I do not know nor desire to know if theologians have yet come to a scientific conclusion with regard to the poverty of Jesus, but it seems evident to me that poverty with the labour of the hands is the ideal held up by the Galilean to the efforts of His disciples. Still it is easy to see that Franciscan poverty is neither to be confounded with the unfeeling pride of the stoic, nor with the stupid horror of all joy felt by certain devotees; St. Francis renounced everything only that he might the better possess everything. The lives of the immense majority of our contemporaries are ruled by the fatal error that the more one possesses the more one enjoys. Our exterior, civil liberties continually increase, but at the same time our inward freedom is taking flight; how many are there among us who are literally possessed by what they possess?1 [Note: P. Sabatier, Life of St. Francis of Assisi, 126.]

2. The other extreme that Agur would be delivered from is poverty.
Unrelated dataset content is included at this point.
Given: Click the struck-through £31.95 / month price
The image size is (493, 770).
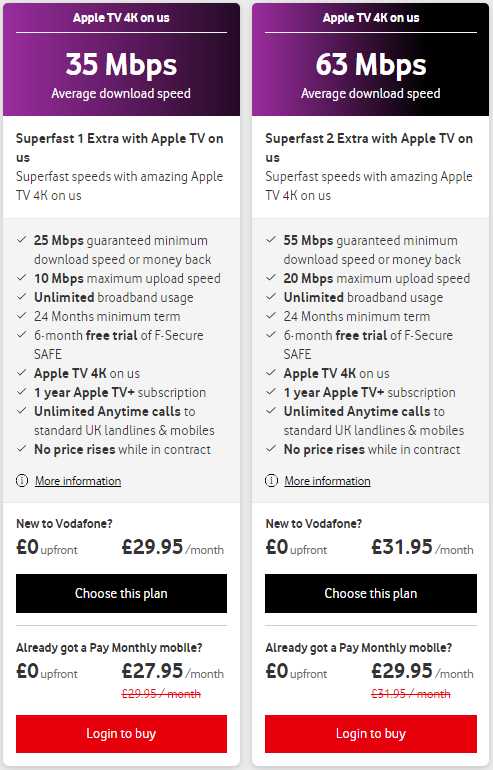Looking at the screenshot, I should pyautogui.click(x=411, y=694).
The thought is of dire poverty, of sheer destitution, or, at least, of that precarious livelihood that is always on the verge of want, and is therefore oppressed with the ever-haunting fear of the distress which can never be quite out of sight.
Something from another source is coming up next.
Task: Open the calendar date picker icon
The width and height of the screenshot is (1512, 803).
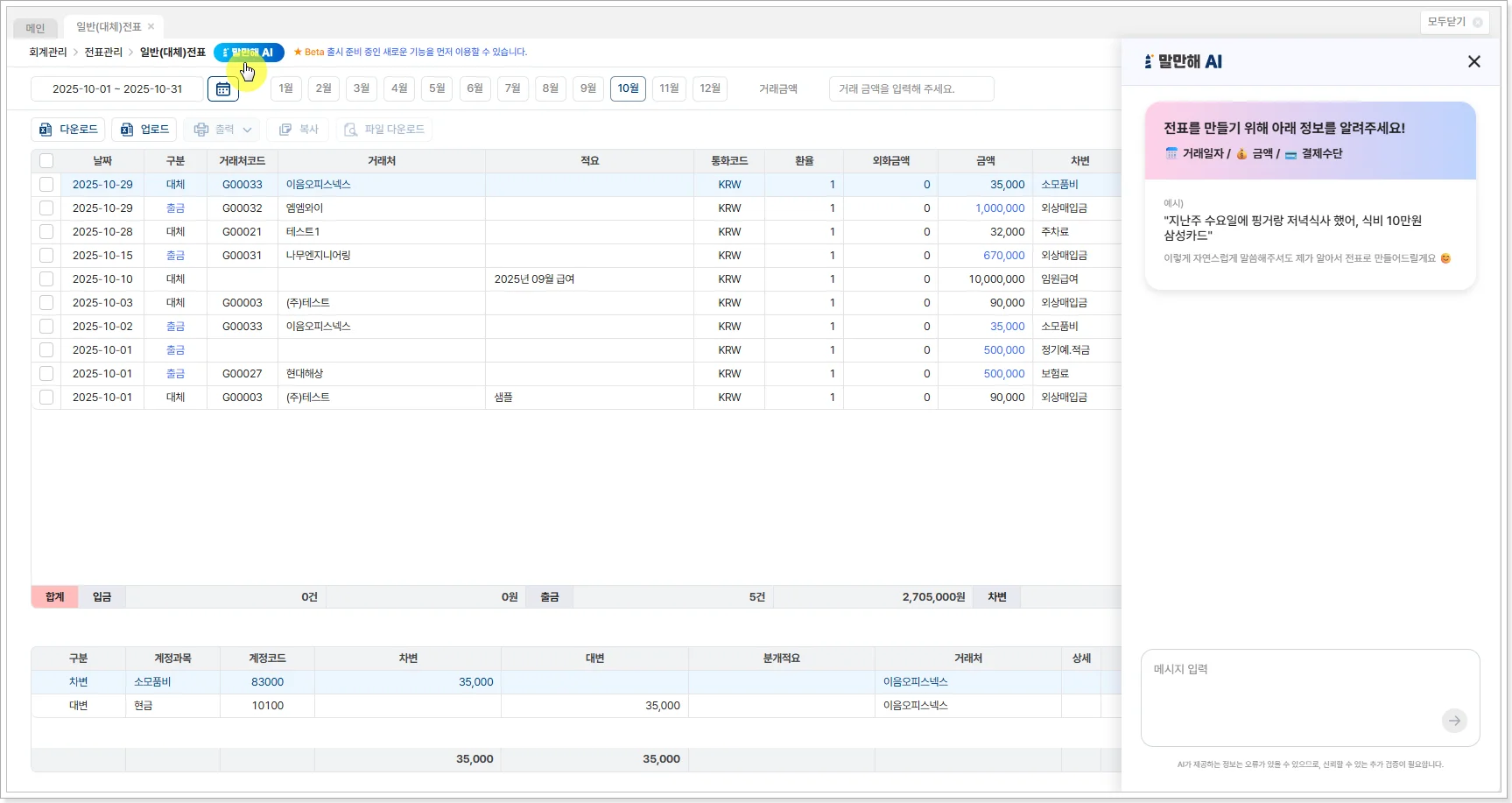Action: pos(223,89)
(1) Poverty has this great advantage over wealth, that it compels to honest labour, it guards and protects the soul from the thousand vices of idleness by pre-occupying the heart and hands with good wholesome work; the body healthfully wearied by honest toil, even if it be never so hard, is rewarded by peaceful slumber when the day’s work is done. “The sleep of a labouring man is sweet, whether he eat little or much: but the abundance of the rich will not suffer him to sleep.” It is no curse indeed, but the greatest blessing ever sent upon an ignorant and childish world, to be forced to labour that we may eat.

But the thought in the text is the evil influence of extreme poverty on character. There are currents of influence that originate in the material environment of a man’s life and yet flow in upon his very soul, helping or hindering his spiritual life. Man has a body and a soul; at least, so we roughly and popularly divide his complex nature. But body and soul are not independent; they act and react upon each other. Spiritual coldness may sometimes have its physical causes. We may, Faber says, “attribute to the wiles of Satan what is really a matter of nerves or of digestion”; and a body that is either pampered and indulged or ailing and emaciated and fatigued may have a depressing effect upon the moral life. It is only stating the same truth a little more broadly to say that a man’s temporal circumstances may influence for good or evil his spiritual prosperity; you cannot draw a sharp line of cleavage between temporal and spiritual affairs any more than you can between body and soul. And we may find in the outward circumstances of our lives some of the stepping-stones by which we rise to heaven, or some of the temptations that drag us to destruction.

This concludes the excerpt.